The certainties of Western liberalism are falling apart. Political scientist Andrew Hurrell analyzes how liberal ideas have evolved, how they are contested and where they might lead to in an increasingly fractured world.
I have always liked Pieter Bruegel’s painting The Tower of Babel. I see it as a powerful symbol for the difficulties involved in political communication between states and societies across the world. Although we have created a common language to discuss problems, it is still extremely difficult to reach stable agreements and create the sustainable collaborative institutions which are needed to solve global challenges.
The global world we live in today emerged from the domination of European and Western power. Imperialism and the first wave of globalization in the 19th century both emanated from one place. At the end of the Cold War, power once more seemed to re-center around the West, and liberal democracy seemed to hold the answers for how a society should be organized.
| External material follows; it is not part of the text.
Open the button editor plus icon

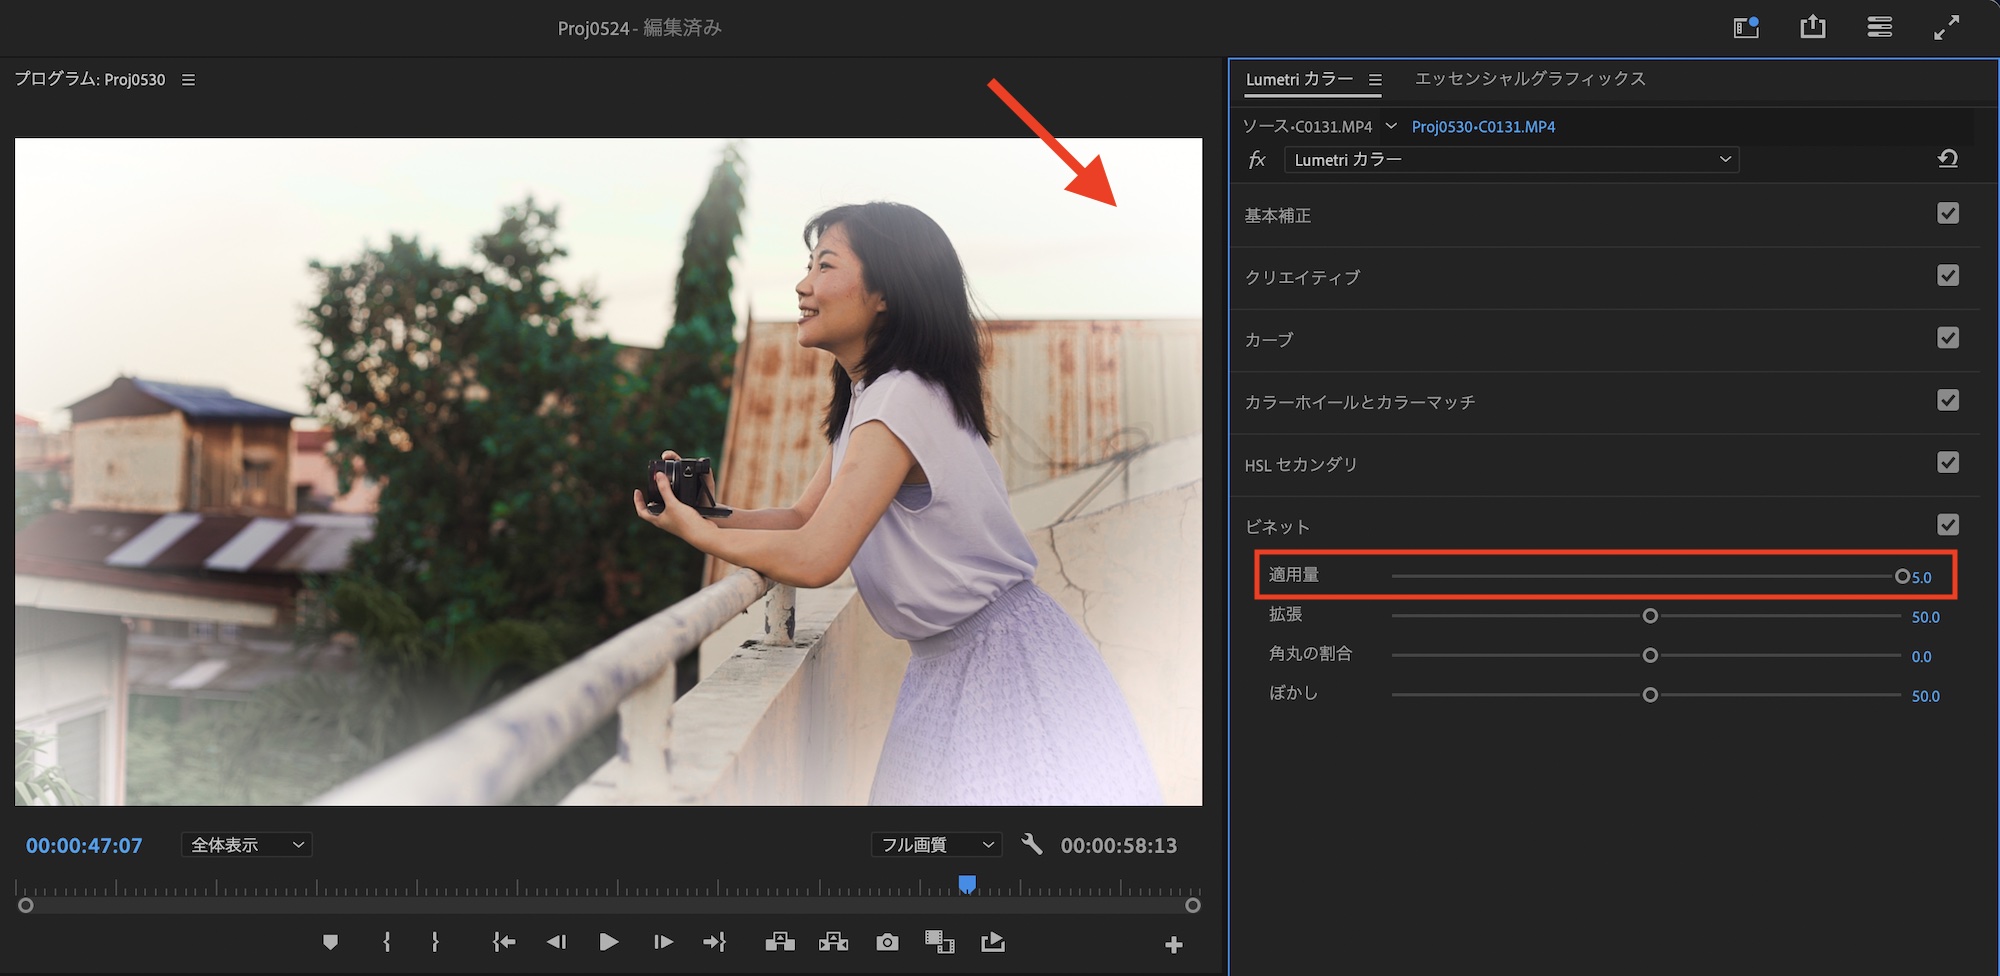point(1174,945)
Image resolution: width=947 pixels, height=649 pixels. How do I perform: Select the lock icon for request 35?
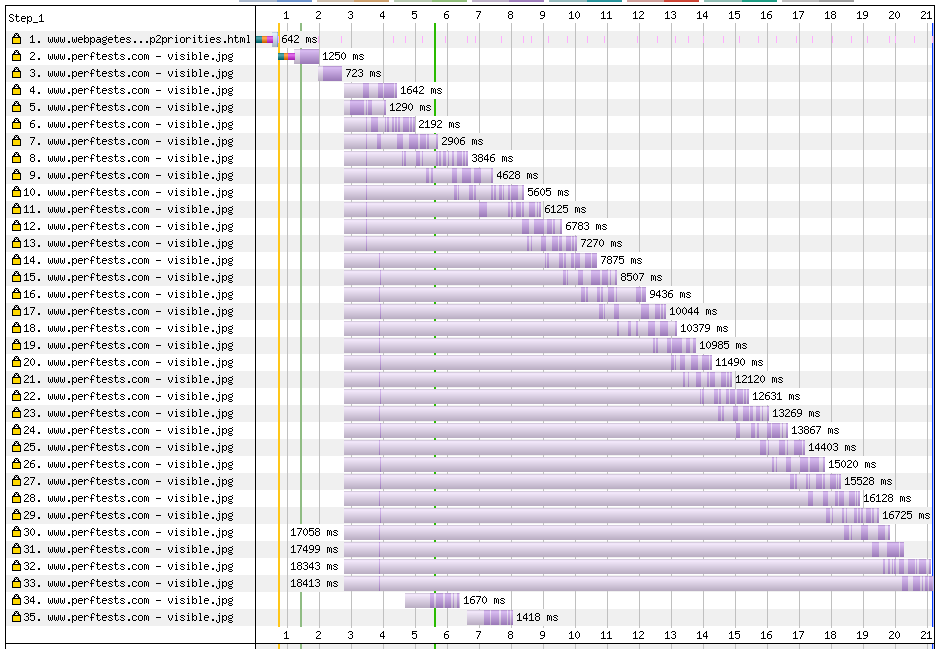pos(16,617)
But this apparent clarity lasted only for a short moment. The world today is increasingly fractured and characterized by a much broader diffusion of power and political agency.
When I started my graduate work in International Relations in the early 1980s, I focused on traditional power relations – superpowers, international law, and large international organizations. But I was also interested in Latin America, particularly in Brazil. For much of my career, those two interests ran on separate tracks. But by the early 2000s, they started to come together. We began to talk more and more about emerging powers, the diffusion of power to China and India, and a world in which the idea of domination by Western liberalism was being challenged – as a result of the Iraq War, the global financial crisis, the war on terrorism, and so forth.
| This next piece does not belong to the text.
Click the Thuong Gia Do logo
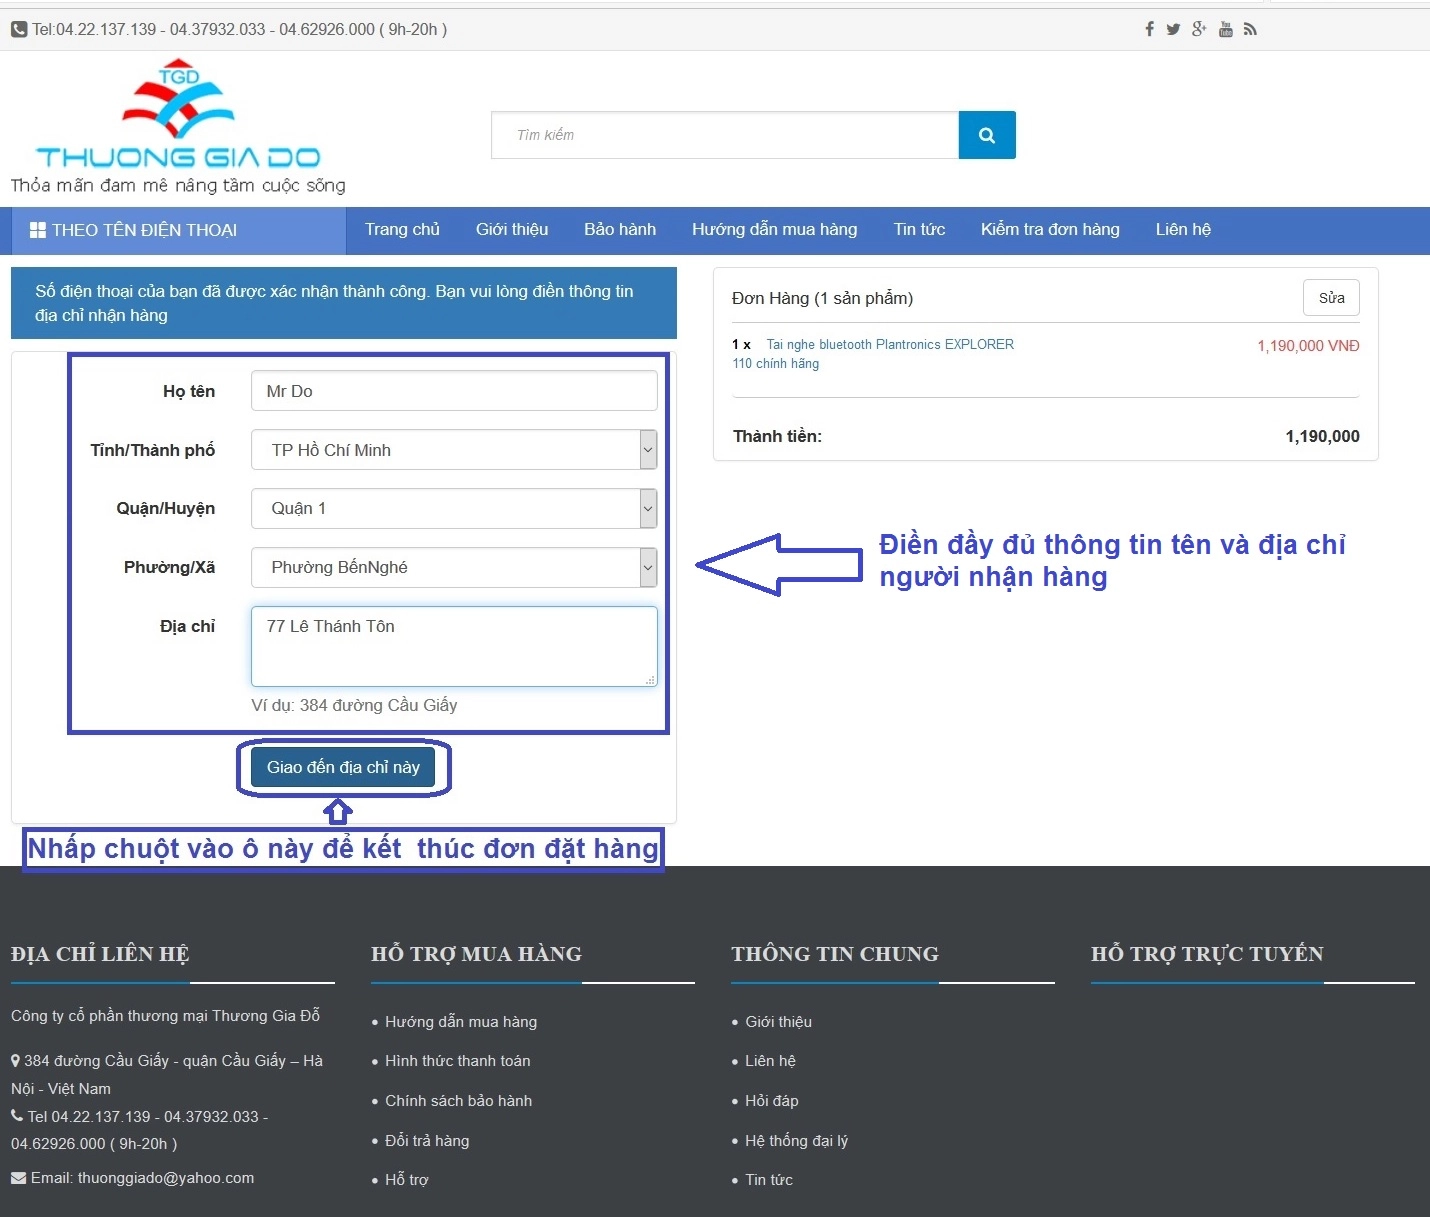Viewport: 1430px width, 1217px height. [178, 127]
I still focus on “traditional” international relations, but I am deeply convinced that we cannot understand the world unless we understand the way in which global society has changed, especially when the idea of “global” is understood differently across the world. In a deeply diverse world, we need to consider a much wider range of states, societies, perspectives, and understandings of order and justice – both the shift of power but also what I call a justice shift.
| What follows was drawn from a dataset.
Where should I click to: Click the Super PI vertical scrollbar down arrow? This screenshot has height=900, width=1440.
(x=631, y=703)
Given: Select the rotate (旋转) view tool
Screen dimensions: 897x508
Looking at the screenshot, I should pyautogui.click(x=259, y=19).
My Einstein project is part of a collaboration with the Berlin Excellence Cluster on Contestations of the Liberal Script (SCRIPTS). It concentrates on the place of international relations or, more precisely, modern international relations within the liberal script. I am writing my new book “Fractured World? Global International Society in the 21st Century” and my Einstein research group is addressing these questions through the lens of Latin America.
In the recent past, a lot of people from the Right championed ideas such as “Make America Great Again” and talked about the return of geopolitics. International organizations and many parts of global governance have been under sustained attack from these forces. But we really need to exert some pressure on the Right and ask: “What do you actually want instead?” We also need to exert some pressure on the Left, which also remains silent when confronted with these kinds of questions. Progressive forces know they need to tackle global economic inequality and develop a global green deal. But we still need to ask: What forms of governance are needed for that? And what kind of institutions must be created? In what kind of world do we want to live?
I do not want to defend the so-called “global liberal order”, but I do want to see where the broad liberal tradition can lead in a fractured world. I want to counterpose liberal ideas with the ones on the Right, who think we can simply return to an old-fashioned world of sovereignty and nation states, but also with those on the Left who need to start thinking harder about the kinds of alternative orders that we urgently need in the 21st century.